(THE DATA Opens)

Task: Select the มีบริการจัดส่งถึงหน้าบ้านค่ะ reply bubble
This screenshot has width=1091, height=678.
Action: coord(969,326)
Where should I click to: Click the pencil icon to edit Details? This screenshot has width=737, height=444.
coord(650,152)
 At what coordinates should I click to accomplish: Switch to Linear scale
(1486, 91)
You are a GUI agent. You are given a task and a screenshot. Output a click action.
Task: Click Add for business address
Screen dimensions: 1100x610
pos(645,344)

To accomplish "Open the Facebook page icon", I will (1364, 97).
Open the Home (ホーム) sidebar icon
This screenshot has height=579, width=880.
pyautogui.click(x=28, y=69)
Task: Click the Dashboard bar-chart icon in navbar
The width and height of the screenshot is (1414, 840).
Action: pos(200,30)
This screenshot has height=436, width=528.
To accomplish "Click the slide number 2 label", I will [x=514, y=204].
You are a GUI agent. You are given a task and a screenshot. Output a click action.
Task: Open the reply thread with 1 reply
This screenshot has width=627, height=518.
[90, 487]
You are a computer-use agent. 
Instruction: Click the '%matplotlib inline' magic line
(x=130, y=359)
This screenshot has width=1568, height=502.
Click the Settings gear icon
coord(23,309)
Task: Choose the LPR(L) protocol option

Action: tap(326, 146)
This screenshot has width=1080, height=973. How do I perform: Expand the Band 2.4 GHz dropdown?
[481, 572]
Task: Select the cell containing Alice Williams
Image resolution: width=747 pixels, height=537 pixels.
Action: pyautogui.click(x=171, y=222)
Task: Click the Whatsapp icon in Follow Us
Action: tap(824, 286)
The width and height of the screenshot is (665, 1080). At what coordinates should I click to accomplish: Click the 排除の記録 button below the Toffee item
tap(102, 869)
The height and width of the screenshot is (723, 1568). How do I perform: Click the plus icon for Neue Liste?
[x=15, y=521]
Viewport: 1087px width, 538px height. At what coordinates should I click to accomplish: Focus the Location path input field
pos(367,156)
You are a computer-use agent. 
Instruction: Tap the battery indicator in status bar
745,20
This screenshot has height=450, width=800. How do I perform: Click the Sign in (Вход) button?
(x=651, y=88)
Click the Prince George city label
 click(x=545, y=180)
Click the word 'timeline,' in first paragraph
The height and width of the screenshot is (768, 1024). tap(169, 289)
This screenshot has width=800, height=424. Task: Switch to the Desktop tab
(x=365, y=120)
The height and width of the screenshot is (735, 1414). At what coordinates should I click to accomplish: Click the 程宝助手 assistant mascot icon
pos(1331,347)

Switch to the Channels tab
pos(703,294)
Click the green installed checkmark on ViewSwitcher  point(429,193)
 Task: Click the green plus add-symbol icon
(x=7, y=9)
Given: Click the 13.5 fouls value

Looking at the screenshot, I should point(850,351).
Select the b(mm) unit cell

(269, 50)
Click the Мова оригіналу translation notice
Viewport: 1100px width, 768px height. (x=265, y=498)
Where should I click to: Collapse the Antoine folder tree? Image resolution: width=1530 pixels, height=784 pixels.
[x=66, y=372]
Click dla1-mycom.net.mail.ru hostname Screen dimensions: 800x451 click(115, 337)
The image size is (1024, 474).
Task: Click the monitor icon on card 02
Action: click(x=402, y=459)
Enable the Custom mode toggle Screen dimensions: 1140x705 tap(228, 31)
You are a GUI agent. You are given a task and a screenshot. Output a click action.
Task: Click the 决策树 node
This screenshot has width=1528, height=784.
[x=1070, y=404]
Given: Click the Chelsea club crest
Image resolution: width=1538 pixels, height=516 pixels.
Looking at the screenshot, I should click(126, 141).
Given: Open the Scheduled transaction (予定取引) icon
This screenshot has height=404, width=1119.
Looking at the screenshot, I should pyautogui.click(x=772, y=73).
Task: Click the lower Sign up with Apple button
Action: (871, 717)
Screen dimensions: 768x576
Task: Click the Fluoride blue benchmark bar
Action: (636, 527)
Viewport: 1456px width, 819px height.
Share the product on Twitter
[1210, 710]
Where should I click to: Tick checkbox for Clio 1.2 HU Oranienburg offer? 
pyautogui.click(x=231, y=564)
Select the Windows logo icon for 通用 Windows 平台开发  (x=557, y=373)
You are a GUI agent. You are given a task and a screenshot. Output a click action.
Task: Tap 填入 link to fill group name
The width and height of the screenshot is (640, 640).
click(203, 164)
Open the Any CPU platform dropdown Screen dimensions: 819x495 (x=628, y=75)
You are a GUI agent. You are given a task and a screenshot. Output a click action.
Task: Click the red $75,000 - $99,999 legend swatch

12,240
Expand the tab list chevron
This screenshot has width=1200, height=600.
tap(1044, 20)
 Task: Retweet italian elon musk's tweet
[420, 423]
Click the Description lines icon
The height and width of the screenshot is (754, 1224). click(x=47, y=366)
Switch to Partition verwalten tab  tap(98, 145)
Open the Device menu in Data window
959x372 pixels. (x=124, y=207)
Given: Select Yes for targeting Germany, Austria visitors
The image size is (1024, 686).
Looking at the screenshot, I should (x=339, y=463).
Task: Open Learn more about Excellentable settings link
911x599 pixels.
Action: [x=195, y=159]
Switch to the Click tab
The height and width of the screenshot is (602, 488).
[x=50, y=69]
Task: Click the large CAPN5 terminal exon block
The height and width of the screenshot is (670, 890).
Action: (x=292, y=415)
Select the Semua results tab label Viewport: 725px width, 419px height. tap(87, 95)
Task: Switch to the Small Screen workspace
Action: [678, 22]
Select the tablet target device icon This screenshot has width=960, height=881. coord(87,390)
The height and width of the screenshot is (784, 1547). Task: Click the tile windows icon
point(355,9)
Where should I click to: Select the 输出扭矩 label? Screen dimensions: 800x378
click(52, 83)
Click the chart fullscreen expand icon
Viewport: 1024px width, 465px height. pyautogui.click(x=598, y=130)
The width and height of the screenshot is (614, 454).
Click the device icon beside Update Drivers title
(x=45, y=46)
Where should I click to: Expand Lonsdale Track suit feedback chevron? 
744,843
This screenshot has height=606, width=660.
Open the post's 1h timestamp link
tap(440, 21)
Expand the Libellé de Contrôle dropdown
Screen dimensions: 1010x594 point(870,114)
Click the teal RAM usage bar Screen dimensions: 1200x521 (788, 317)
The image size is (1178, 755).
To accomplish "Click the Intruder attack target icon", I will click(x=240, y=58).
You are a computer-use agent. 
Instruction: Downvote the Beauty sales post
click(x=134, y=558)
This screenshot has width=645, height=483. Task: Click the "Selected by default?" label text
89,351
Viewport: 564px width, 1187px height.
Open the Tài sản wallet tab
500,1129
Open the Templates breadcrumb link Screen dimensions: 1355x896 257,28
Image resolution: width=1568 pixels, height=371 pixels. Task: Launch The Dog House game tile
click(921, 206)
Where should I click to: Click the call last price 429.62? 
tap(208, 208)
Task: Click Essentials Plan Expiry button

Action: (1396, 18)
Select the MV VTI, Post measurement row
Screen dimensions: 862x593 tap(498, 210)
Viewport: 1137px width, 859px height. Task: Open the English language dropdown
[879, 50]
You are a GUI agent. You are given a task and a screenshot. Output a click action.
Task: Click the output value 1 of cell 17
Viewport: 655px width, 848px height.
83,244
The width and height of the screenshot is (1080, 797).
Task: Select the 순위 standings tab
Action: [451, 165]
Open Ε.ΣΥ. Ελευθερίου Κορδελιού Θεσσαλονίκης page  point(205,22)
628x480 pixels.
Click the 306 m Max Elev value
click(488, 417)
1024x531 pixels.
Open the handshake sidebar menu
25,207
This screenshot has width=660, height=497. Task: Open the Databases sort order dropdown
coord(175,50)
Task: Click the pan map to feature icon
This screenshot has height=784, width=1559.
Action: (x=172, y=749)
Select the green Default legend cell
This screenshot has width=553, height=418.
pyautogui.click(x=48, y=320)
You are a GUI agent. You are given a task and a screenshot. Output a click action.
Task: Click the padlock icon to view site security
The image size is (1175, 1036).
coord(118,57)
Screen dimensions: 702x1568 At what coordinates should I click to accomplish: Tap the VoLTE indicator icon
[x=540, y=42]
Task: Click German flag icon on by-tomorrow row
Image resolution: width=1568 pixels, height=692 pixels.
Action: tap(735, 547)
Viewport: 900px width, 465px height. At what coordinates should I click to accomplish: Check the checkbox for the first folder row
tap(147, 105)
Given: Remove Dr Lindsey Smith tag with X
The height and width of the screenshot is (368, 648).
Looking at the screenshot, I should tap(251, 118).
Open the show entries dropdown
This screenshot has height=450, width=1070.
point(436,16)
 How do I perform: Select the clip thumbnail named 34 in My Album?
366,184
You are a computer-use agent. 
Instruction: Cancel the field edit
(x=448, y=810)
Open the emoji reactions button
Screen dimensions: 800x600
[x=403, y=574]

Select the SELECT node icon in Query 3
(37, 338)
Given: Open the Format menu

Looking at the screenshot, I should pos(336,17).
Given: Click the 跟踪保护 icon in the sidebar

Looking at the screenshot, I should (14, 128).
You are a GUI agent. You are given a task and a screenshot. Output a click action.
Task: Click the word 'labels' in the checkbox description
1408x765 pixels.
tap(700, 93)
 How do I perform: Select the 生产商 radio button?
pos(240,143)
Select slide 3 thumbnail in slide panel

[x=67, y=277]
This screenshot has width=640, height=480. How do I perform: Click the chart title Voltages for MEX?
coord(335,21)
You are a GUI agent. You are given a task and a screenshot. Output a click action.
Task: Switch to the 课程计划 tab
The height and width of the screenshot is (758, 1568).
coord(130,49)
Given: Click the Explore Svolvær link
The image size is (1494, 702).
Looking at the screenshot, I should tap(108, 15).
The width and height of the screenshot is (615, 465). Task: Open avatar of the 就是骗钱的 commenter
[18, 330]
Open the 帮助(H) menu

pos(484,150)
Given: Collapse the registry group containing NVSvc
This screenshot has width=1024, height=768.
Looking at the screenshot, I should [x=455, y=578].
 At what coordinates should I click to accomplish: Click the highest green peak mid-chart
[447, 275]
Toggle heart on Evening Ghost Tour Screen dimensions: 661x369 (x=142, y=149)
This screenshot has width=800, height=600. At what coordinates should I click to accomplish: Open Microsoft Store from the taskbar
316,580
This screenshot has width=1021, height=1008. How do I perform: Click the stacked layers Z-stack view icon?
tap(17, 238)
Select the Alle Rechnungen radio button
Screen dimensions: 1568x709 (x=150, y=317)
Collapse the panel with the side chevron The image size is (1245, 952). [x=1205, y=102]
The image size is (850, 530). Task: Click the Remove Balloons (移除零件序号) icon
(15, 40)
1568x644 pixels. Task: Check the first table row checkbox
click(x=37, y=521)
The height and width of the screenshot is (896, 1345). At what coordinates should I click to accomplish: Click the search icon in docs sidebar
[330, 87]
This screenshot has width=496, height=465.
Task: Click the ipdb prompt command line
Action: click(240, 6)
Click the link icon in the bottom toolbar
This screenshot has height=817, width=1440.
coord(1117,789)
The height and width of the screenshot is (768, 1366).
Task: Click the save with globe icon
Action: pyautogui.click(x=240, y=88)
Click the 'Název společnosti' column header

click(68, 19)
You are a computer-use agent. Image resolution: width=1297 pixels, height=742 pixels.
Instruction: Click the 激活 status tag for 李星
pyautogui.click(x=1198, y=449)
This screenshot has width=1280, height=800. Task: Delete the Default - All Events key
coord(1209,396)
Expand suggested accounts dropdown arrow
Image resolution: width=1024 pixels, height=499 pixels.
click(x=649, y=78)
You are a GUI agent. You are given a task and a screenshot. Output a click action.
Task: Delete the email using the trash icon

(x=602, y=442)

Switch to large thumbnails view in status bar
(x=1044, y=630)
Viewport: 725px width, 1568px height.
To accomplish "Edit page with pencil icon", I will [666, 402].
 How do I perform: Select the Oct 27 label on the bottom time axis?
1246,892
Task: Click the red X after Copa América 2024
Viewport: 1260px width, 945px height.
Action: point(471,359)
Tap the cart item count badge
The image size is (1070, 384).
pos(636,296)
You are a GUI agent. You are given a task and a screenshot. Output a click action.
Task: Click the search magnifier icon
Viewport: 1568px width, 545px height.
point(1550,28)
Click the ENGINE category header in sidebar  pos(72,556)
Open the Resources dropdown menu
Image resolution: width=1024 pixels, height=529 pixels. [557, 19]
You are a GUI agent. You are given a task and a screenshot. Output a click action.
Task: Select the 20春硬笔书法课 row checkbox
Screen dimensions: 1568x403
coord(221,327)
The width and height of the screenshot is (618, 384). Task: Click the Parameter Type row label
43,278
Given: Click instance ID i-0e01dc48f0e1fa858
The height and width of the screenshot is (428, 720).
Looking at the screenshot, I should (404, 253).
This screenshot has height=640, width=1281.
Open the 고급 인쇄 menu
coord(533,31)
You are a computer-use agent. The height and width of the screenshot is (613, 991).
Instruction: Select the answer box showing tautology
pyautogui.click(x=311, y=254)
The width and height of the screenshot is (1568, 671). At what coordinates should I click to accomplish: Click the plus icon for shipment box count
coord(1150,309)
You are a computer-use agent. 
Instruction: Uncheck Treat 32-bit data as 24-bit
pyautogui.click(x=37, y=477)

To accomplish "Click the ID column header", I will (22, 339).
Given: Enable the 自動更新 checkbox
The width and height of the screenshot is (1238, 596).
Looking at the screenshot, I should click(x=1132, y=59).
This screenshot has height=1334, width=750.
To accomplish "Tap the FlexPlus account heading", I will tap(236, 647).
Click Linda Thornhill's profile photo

(THE DATA Closes)

**ASSIGNMENT**
Tally every line of the listing that holds the string "reply", then give the number by itself.

**ANSWER SECTION**
2